*PROBLEM DESCRIPTION*. Could you retype the records below exactly as they appear, skipping any pictures?

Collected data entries
-.-.-
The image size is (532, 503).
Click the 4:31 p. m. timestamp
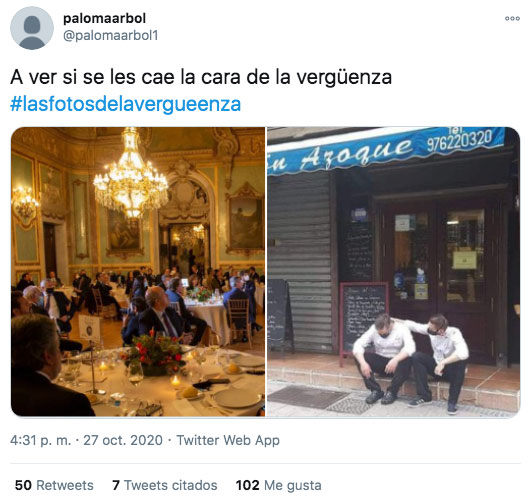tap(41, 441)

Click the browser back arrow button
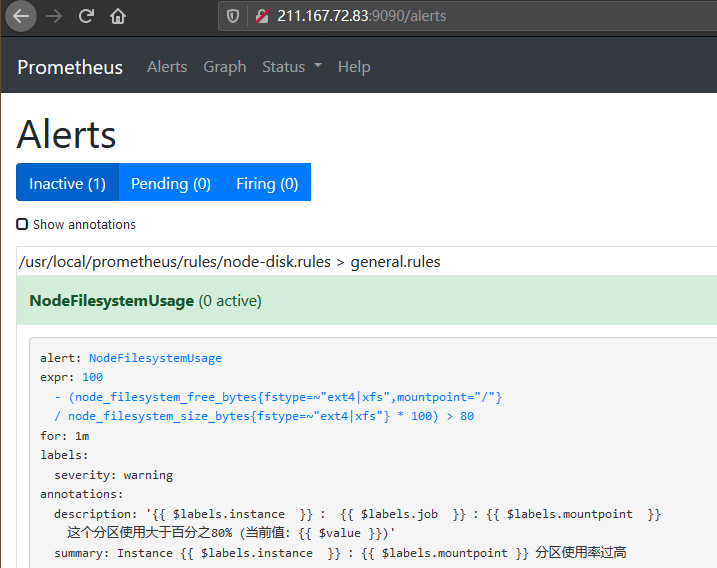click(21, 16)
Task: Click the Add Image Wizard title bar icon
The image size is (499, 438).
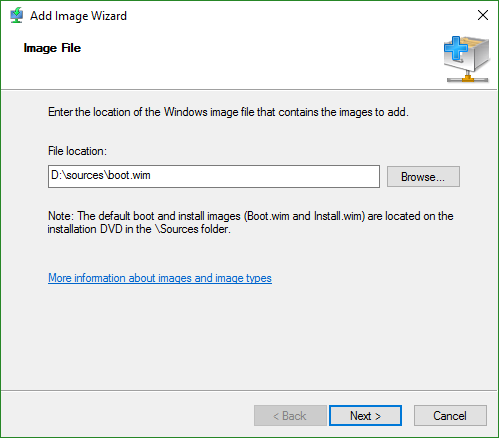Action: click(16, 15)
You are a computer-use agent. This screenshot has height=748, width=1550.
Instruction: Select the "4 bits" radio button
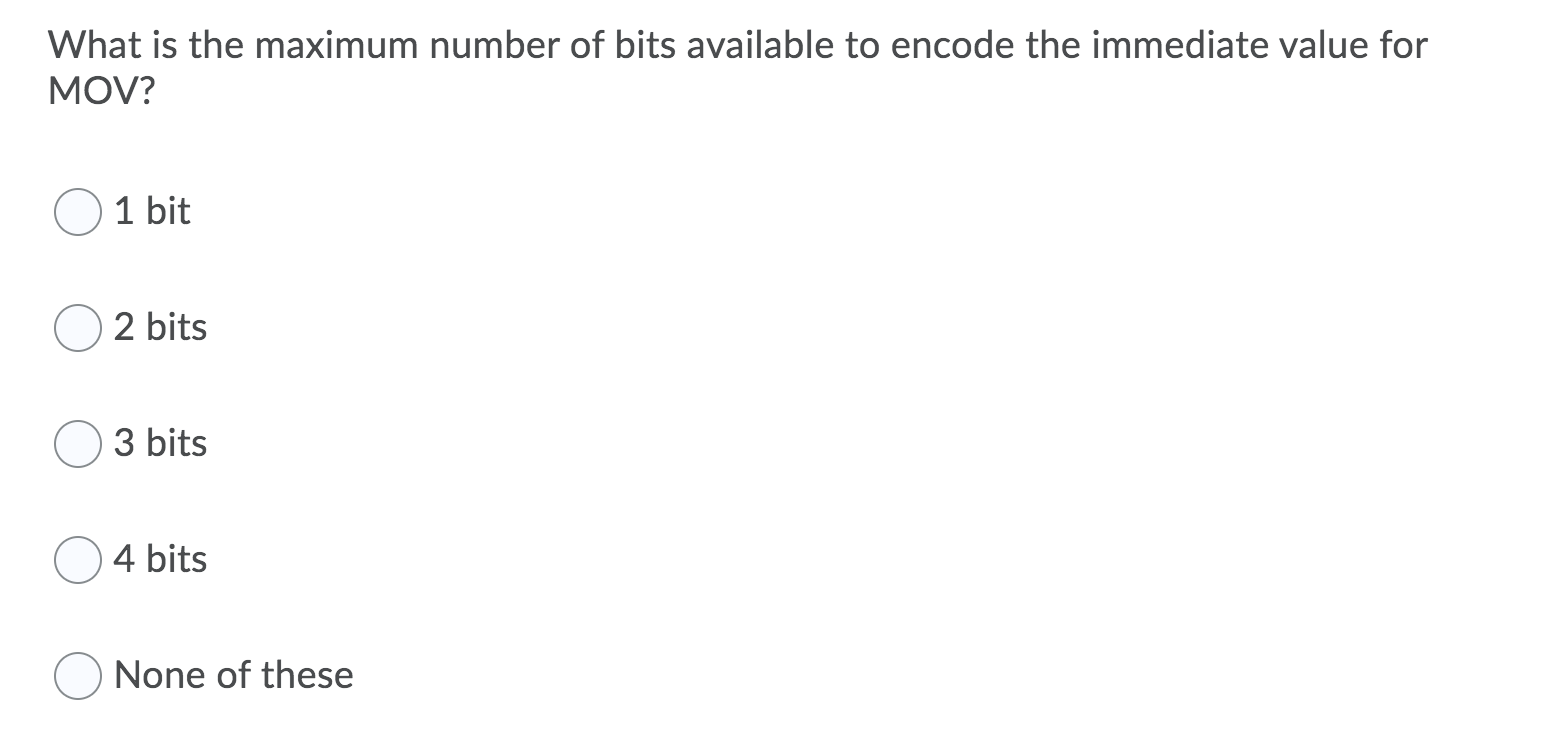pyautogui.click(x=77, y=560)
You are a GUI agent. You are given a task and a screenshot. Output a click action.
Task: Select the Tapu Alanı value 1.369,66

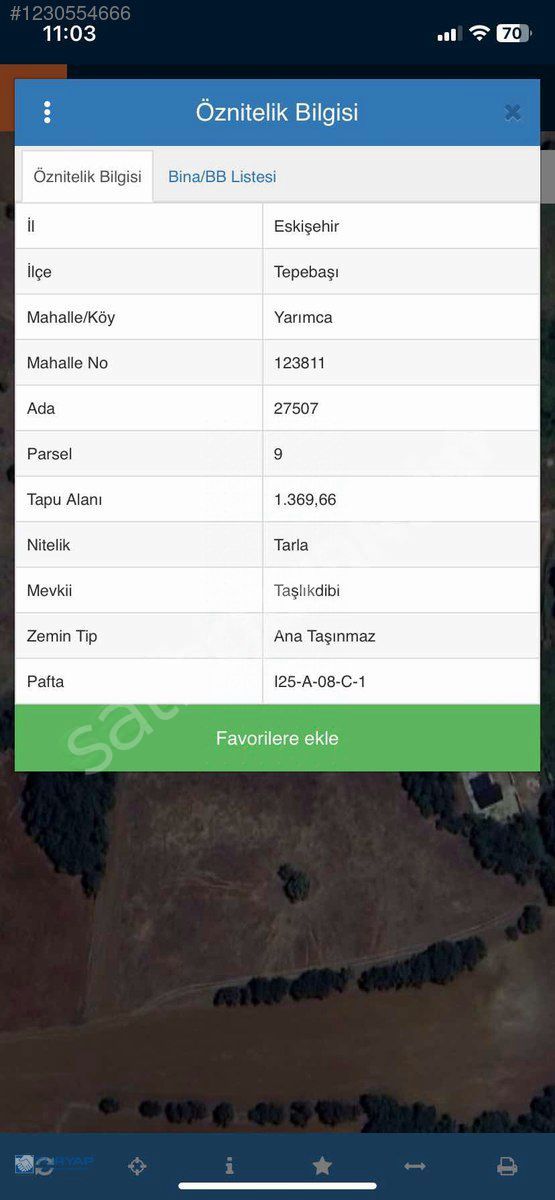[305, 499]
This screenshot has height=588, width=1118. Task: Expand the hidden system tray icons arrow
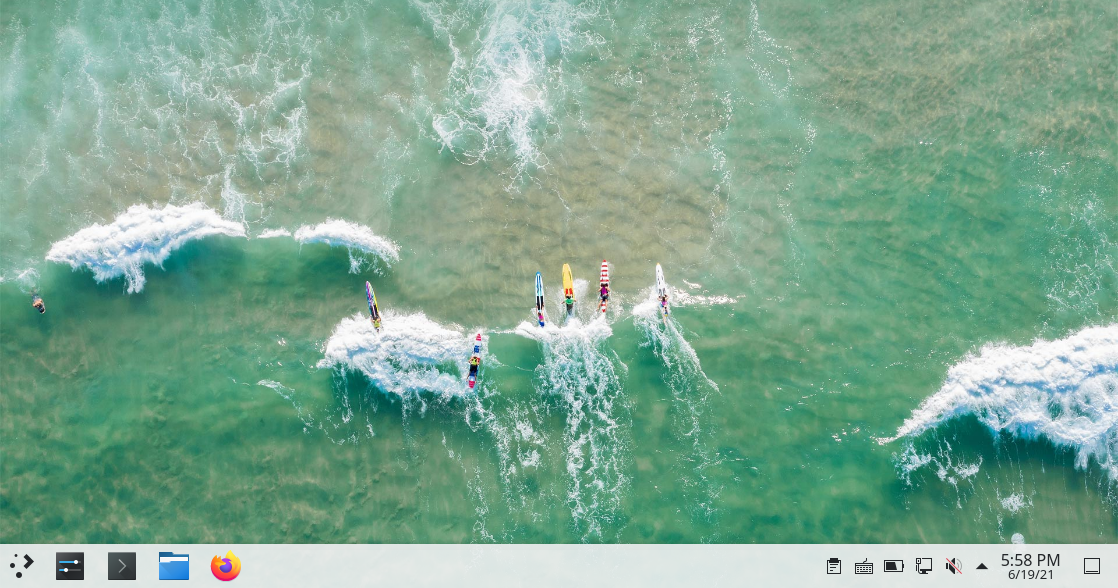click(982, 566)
-.-.-
*EXERCISE ANSWER*.
The image size is (532, 503).
Click the 4:31 p. m. timestamp
tap(41, 441)

Click the browser back arrow button
click(21, 16)
Task: Click the Add Image Wizard title bar icon
The image size is (499, 438).
Action: click(16, 15)
You are a computer-use agent. This screenshot has height=748, width=1550.
Instruction: Select the "4 bits" radio button
pyautogui.click(x=77, y=560)
You are a GUI agent. You are given a task and a screenshot. Output a click action.
Task: Select the Tapu Alanı value 1.369,66

[305, 499]
This screenshot has height=588, width=1118. Task: Expand the hidden system tray icons arrow
click(982, 566)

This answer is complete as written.